There are various issues with inconsistent or unexpected behavior around ignores. See the Known Issues section below.

Details

  • If there is a .gitignore file, and .npmignore is missing, .gitignore's contents will be used instead: That means .npmignore trumps .gitignore: They are not merged. Furthermore, .gitignore will be renamed to .npmignore in the resulting tarball.
  • Entries matched by files will be included, regardless of .npmignore settings. This is also a known issue.
  • You can have nested .npmignore files in your project. They will match starting from their current directory.
  • Lines prefixed with / will only match entries starting from the current location of that .npmignore. For example, /foo will match foo and not lib/foo, but foo will match both.
  • ./ is invalid syntax for both gitignore and npmignore if you're intending to match starting from the current directory. Use / instead.
  • npmignore syntax is otherwise identical to the files syntax, for ignoring: that means globs, automatic subdirs, etc, all work the same way.

Known issues

  • #11669 - .npmignore entries should trump entries in the files array
  • #5673 - There is no user-level or global npmignore.
  • #8510 - main file should be included automatically, regardless of files setting.
  • #8791 - npm does not warn if files explicitly referenced in files do not exist.
  • #3968 - npm doesn't respect .gitignore if ignored folder has an index.js in it.

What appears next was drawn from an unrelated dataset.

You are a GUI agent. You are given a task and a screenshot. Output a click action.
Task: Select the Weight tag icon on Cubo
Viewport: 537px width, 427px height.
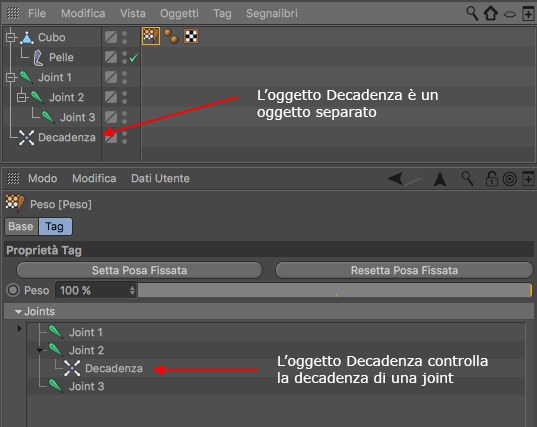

Note: Several of the above already have partial fixes written. Wanna help? Check in on the issue, and you can help get them over the finish line! There's a Files and Ignores milestone to track these issues, which is the most up-to-date source of info.

Implementation

Files and ignores are currently implemented with a stack of fstream-based libraries. There is sometimes a bit of confusion between what is responsible for what, so here's an attempt to document the role different modules have. Note that the standard mechanism for extending fstream is through subclassing and overriding, and all of these modules are (chained) subclasses of fstream.DirReader.

  • lib/utils/tar.js is the main npm-side entry point: This contains the tarball-generation code used by npm pack (and by extension, npm install and npm publish). There is relatively little business logic here, but this is the right layer for things such as warnings, errors, and actual tarball packing/unpacking. It uses a subclass of fstream-npm.
  • fstream-npm contains most of the npm-specific business logic related to file inclusion and exclusion. This includes support for reading and handling the files array, bundledDependencies, reading .npmignore as an ignore file, and automatic inclusions/exclusions like README and LICENSE. It uses a subclass of fstream-ignore.
  • fstream-ignore is a generic directory reader that looks for .gitignore-style ignore files and applies similar logic to the file stream that git does. It includes no npm-specific business logic, and handles all the logic of reading the ignore files, parsing them, and recursively reading directories while looking for more ignore files and applying them. It is a subclass of fstream.DirReader.
  • fstream is a library with a suite of stream readers for handling various file I/O operations. The DirReader class included in this library is the base for all file inclusion in this stack.

Note that there are a few inconsistencies above: Most notably that a lot of business logic is divided between tar.js and fstream-npm with no obvious guidelines -- this happened for historical reasons. There was also a lot of duplication for practical purposes, which is removed by a PR (#11995) that fixes an issue related to unintentional dependency inclusion.